**PAGE EXCERPT:**
(begin)
Alternatively, under the cap-and-trade system, a permit, ‘licence or equivalent control document is issued by government authorising a permit holder to emit a defined quantity of greenhouse gas’[164] over a defined period. Participants in the scheme have to acquit one permit to the Commonwealth Government for each tonne of CO2 gas to be emitted. It is doubtful whether this permit, as an authorisation, includes property rights.

Common law courts have generally held that a licence

which is not coupled with or granted in aid of an interest is revocable at law; it operates as a bare permission to do what would otherwise be an invasion of the licensor’s rights.[165]

More recently, in Commonwealth v WMC Resources[166] the High Court[167] discussed whether a petroleum exploration permit granted to WMC was propriety in nature. Brennan CJ held that the ‘rights of the permittee and of WMC, though created by statute, are properly to be regarded as proprietary in nature’.[168] McHugh J took a slightly different approach finding that ‘a property interest that is created by federal legislation, where no property interest previously existed, is necessarily of an inherently determinable character and is always liable to modification or extinguishment by a subsequent federal enactment’.[169]

In its Interim Report on greenhouse gases, the Standing Committee of Environment and the Arts recommended that emission permits not confer property rights.[170]

It becomes clear that an emissions trading system within Australia, if based on the constitutional requirements under the taxation head of power will trade credits as determinable property, rather than mere revocable permits. A fundamental characteristic of property is the right to hold the property in exclusion of others. This is inconsistent with what is contemplated under a model based on the operational cap-and-trade features of the EU-ETS which realises potential for unforseen circumstances necessitating reposition or re-allocation of permits.[171] If the legal nature of permits are definable property, in the instance that the government re-allocates permits, the holder of such permits could argue that it is entitled to just compensation for the governmental acquisition of an incorporeal property right based on s 51(xxxi) of the Constitution. Of course, given that the adoption of national emission constraints will tend to impose adjustment pressures on segments of industry, government might consider allowing emission permits to be defined in such a way that they are subject to the ‘just terms’ provision of Section 51, as an aid to industry planning and investment. Alternatively, the government might follow the United States SO2 example of explicitly shielding permits from compensation all together.[172] This issue would need to be resolved with investment confidence, risk sharing and assimilation of permits with international markets in mind.
(end)
**SHORT PROBLEM A:**
Check statements (i) to (iii) against the passage on emission permits. For each, answer yes or no and quote the words of the passage that decide it. (i) Participants in the scheme must acquit one permit for each tonne of CO2 gas to be emitted. (ii) The Standing Committee's Interim Report recommended that emission permits confer property rights. (iii) Brennan CJ held that the rights of the permittee and of WMC are proprietary in nature.

**DATA PROVIDED:**
(begin)
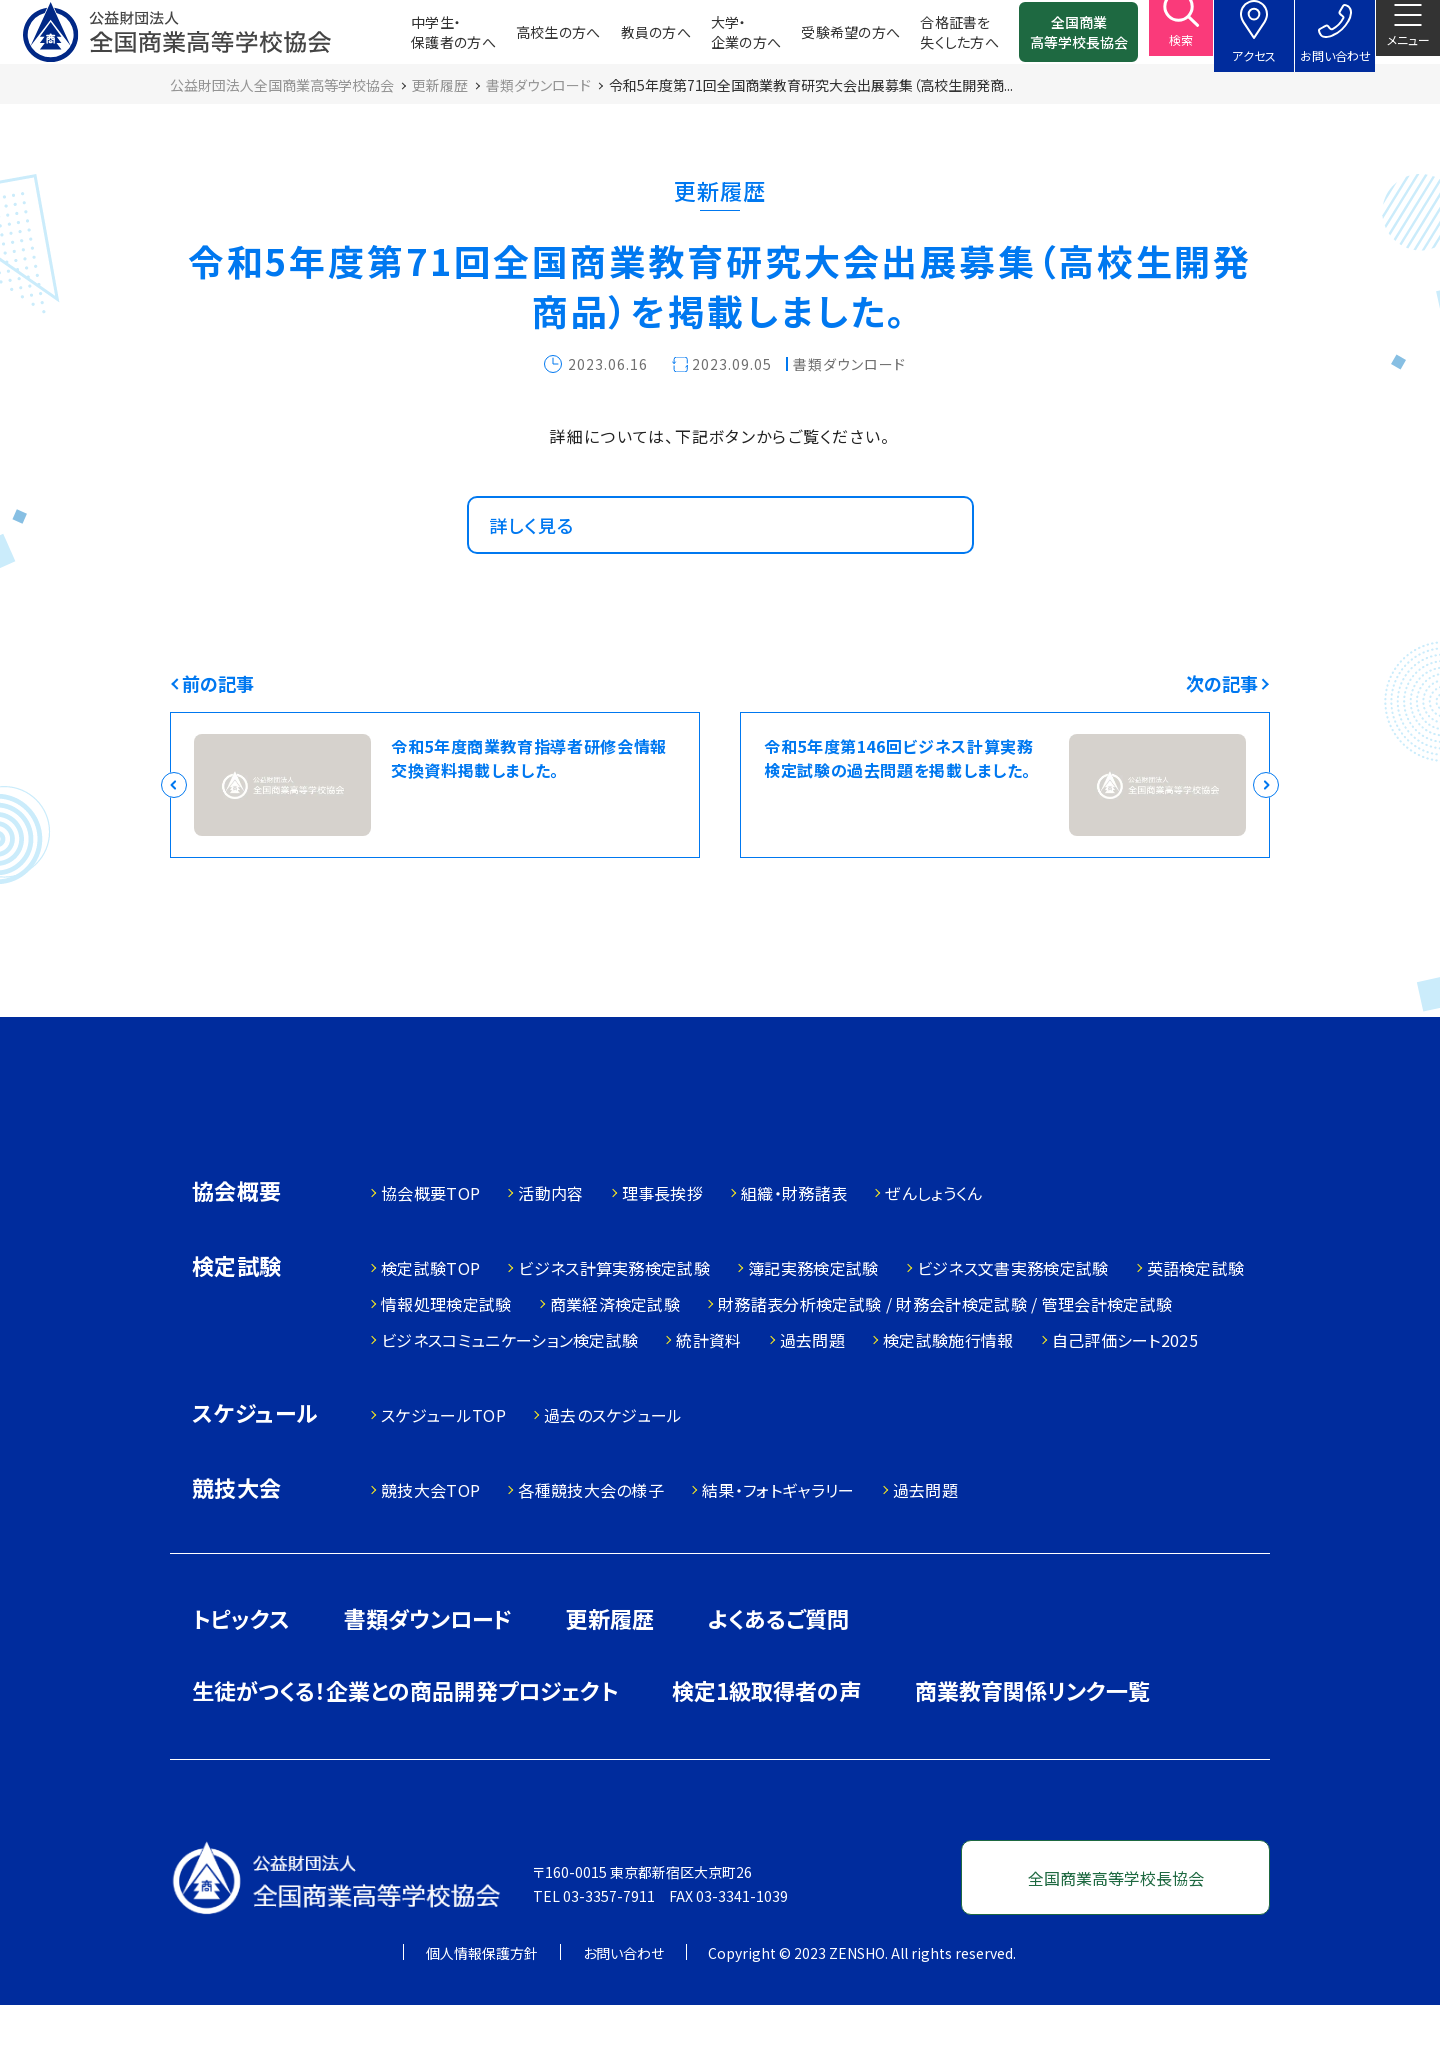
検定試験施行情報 (948, 1396)
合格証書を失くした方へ (927, 40)
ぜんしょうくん (933, 1249)
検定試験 (237, 1323)
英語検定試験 (1196, 1324)
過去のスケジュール (613, 1471)
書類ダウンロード (428, 1674)
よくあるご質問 (778, 1674)
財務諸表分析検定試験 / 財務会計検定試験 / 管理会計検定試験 (945, 1360)
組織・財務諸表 (794, 1249)
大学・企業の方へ (714, 40)
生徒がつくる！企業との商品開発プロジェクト (405, 1746)
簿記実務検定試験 (813, 1324)
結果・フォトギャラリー (778, 1546)
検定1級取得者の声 (766, 1746)
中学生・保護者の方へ (421, 40)
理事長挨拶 (663, 1249)
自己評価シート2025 (1125, 1396)
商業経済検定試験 (615, 1360)
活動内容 (550, 1249)
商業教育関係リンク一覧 (1032, 1746)
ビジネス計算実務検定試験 (614, 1324)
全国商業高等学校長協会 (1047, 40)
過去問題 (812, 1396)
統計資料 (708, 1396)
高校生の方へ (526, 40)
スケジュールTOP (443, 1471)
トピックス (241, 1674)
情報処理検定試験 (446, 1360)
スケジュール (255, 1470)
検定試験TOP (430, 1324)
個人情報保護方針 (482, 2009)
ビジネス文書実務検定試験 (1013, 1324)
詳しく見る (542, 561)
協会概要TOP (430, 1249)
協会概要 (237, 1248)
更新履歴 (610, 1674)
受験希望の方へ (818, 40)
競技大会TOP (430, 1546)
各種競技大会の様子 (591, 1546)
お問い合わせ (623, 2009)
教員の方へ (624, 40)
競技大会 (237, 1545)
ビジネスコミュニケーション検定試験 (509, 1396)
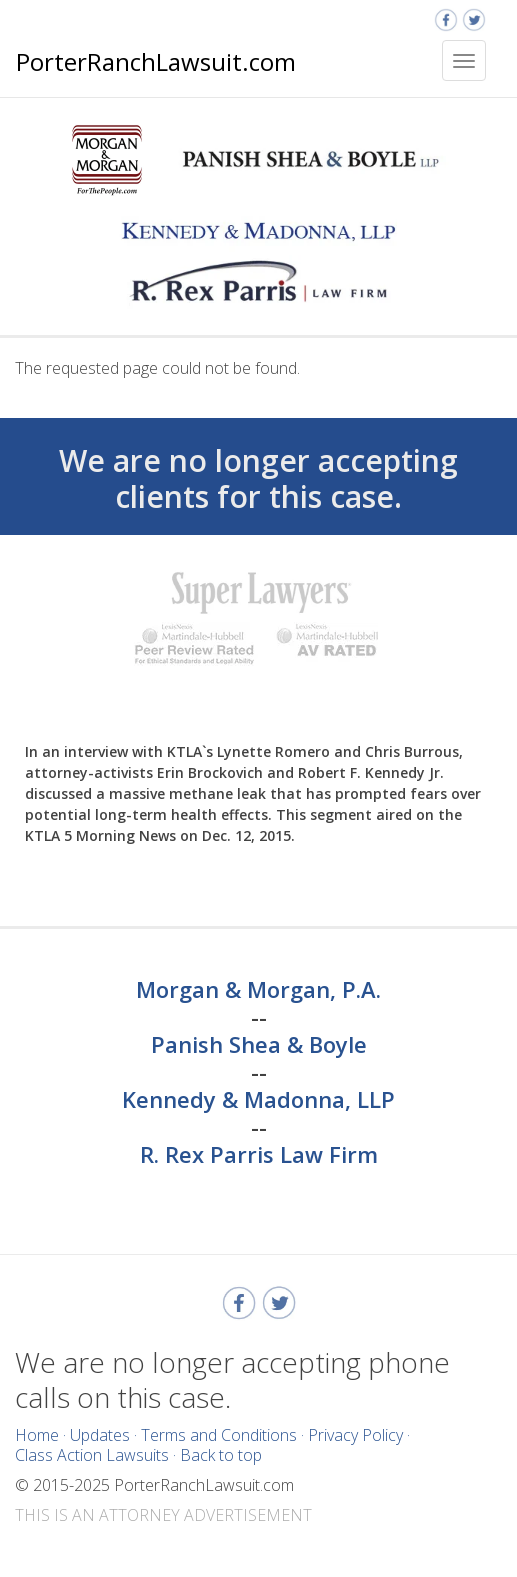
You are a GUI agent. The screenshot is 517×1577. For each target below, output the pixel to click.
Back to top (221, 1455)
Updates (100, 1435)
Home (37, 1435)
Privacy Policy (355, 1435)
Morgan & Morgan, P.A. (258, 990)
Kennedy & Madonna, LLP (258, 1100)
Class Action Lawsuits (92, 1455)
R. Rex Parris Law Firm (259, 1155)
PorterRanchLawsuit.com (156, 61)
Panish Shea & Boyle (259, 1045)
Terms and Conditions (219, 1435)
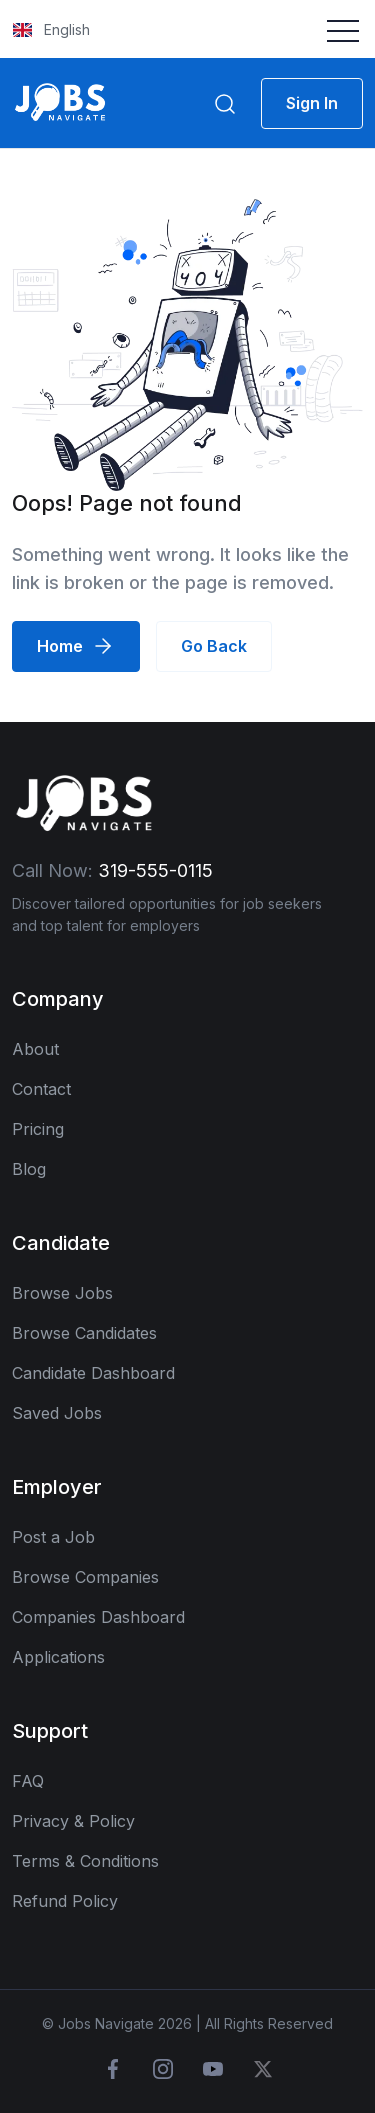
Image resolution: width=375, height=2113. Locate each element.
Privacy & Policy (73, 1821)
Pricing (38, 1129)
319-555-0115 (155, 870)
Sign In (312, 103)
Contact (41, 1089)
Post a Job (53, 1537)
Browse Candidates (84, 1333)
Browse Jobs (62, 1293)
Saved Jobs (57, 1413)
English (51, 29)
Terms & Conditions (85, 1861)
(end)
**SHORT PROBLEM B:**
Format the lines of the listing as a Markdown table with the columns Nr and Entry. Begin with the line that contains "統計資料 (708, 1396)" and continue through the line that contains "Class Action Lawsuits (92, 1455)", and leave out the pictures.

**WRITTEN SOLUTION A:**
(i) Yes: "Participants in the scheme have to acquit one permit to the Commonwealth Government for each tonne of CO2 gas to be emitted."
(ii) No: "recommended that emission permits not confer property rights."
(iii) Yes: "are properly to be regarded as proprietary in nature"

**WRITTEN SOLUTION B:**
| Nr | Entry |
|---|---|
| 1 | 統計資料 (708, 1396) |
| 2 | 高校生の方へ (526, 40) |
| 3 | スケジュールTOP (443, 1471) |
| 4 | トピックス (241, 1674) |
| 5 | 情報処理検定試験 (446, 1360) |
| 6 | スケジュール (255, 1470) |
| 7 | 検定試験TOP (430, 1324) |
| 8 | 個人情報保護方針 (482, 2009) |
| 9 | ビジネス文書実務検定試験 (1013, 1324) |
| 10 | 詳しく見る (542, 561) |
| 11 | 協会概要TOP (430, 1249) |
| 12 | 協会概要 (237, 1248) |
| 13 | 更新履歴 (610, 1674) |
| 14 | 受験希望の方へ (818, 40) |
| 15 | 競技大会TOP (430, 1546) |
| 16 | 各種競技大会の様子 (591, 1546) |
| 17 | お問い合わせ (623, 2009) |
| 18 | 教員の方へ (624, 40) |
| 19 | 競技大会 (237, 1545) |
| 20 | ビジネスコミュニケーション検定試験 (509, 1396) |
| 21 | You are a GUI agent. The screenshot is 517×1577. For each target below, output the pixel to click. |
| 22 | Back to top (221, 1455) |
| 23 | Updates (100, 1435) |
| 24 | Home (37, 1435) |
| 25 | Privacy Policy (355, 1435) |
| 26 | Morgan & Morgan, P.A. (258, 990) |
| 27 | Kennedy & Madonna, LLP (258, 1100) |
| 28 | Class Action Lawsuits (92, 1455) |